3) Autofocus Performance and Accuracy
The Fujinon XF 16-55mm f/2.8 comes with a Twin Linear Motor, which provides fast and quiet autofocus capabilities. When mounted on the Fuji X-T1, the lens snaps into focus instantly and you can barely hear the focus motor, which is nice. No more lens aperture “chatter”, but if you switch to continuous focus, the lens might still “scan” the scene and try to focus back and forth. But that’s not the fault of the lens – it is the limitation of the camera’s autofocus system.
Focus accuracy is overall quite excellent, whether shooting in bright or low-light conditions. I have primarily used this lens to photograph landscapes and had a chance to use it in both good light and in challenging low-light situations before sunrise and after sunset. Although I have not experimented with night photography a lot, given how sharp this lens is wide open, I expect it to perform admirably for both night and astrophotography as well, although faster lenses like the new XF 16mm f/1.4 would be more suitable for those particular needs.

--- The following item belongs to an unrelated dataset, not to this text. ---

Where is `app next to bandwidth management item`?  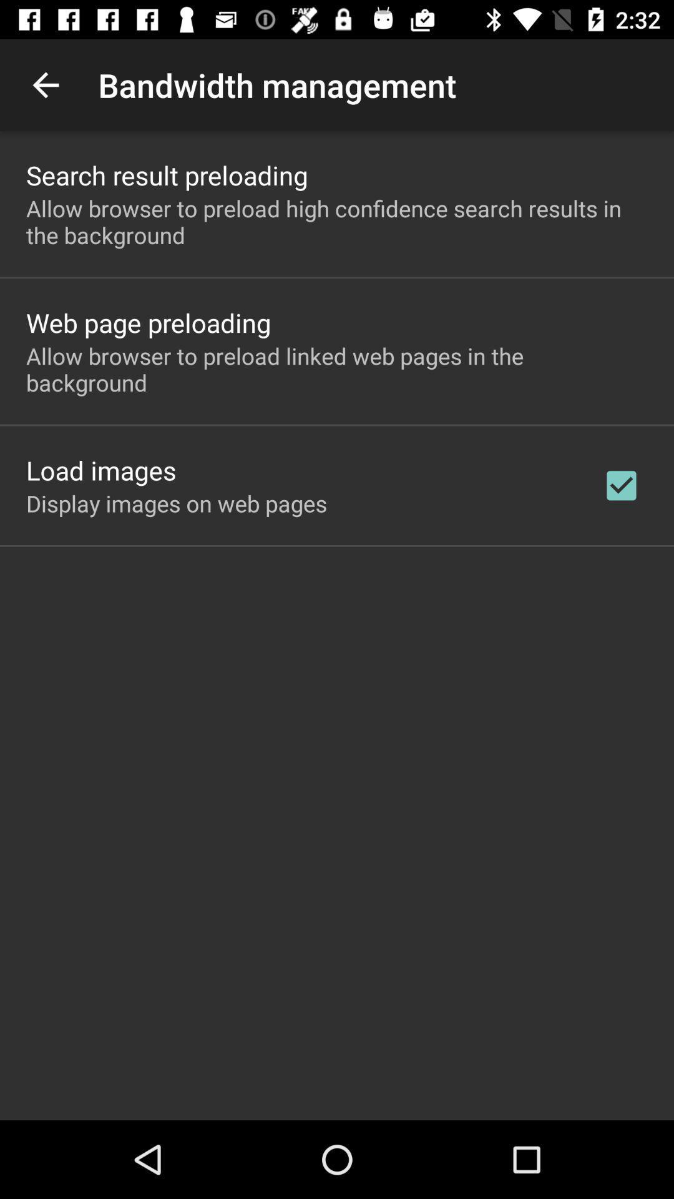
app next to bandwidth management item is located at coordinates (45, 84).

When testing the lens in my lab, I tried focusing on charts using both autofocus and manual focus and I found the former to provide excellent results. In fact, compared to AF, it was a bit difficult to focus manually with ultra high precision – partly because Fuji does not provide high enough of magnification when zooming in and partly because it is difficult to maintain focus at its exact position after the camera goes on standby or is turned off. I wish Fuji worked a bit more on proper implementation of manual focusing, as I personally find it to be a bit weaker when compared to its competition. I also wish Fuji allowed to move the zoomed in area with the navigation buttons, so that one could check focus throughout the image without having to move the focus point first. Hopefully such features will make their way into the future generation Fuji cameras.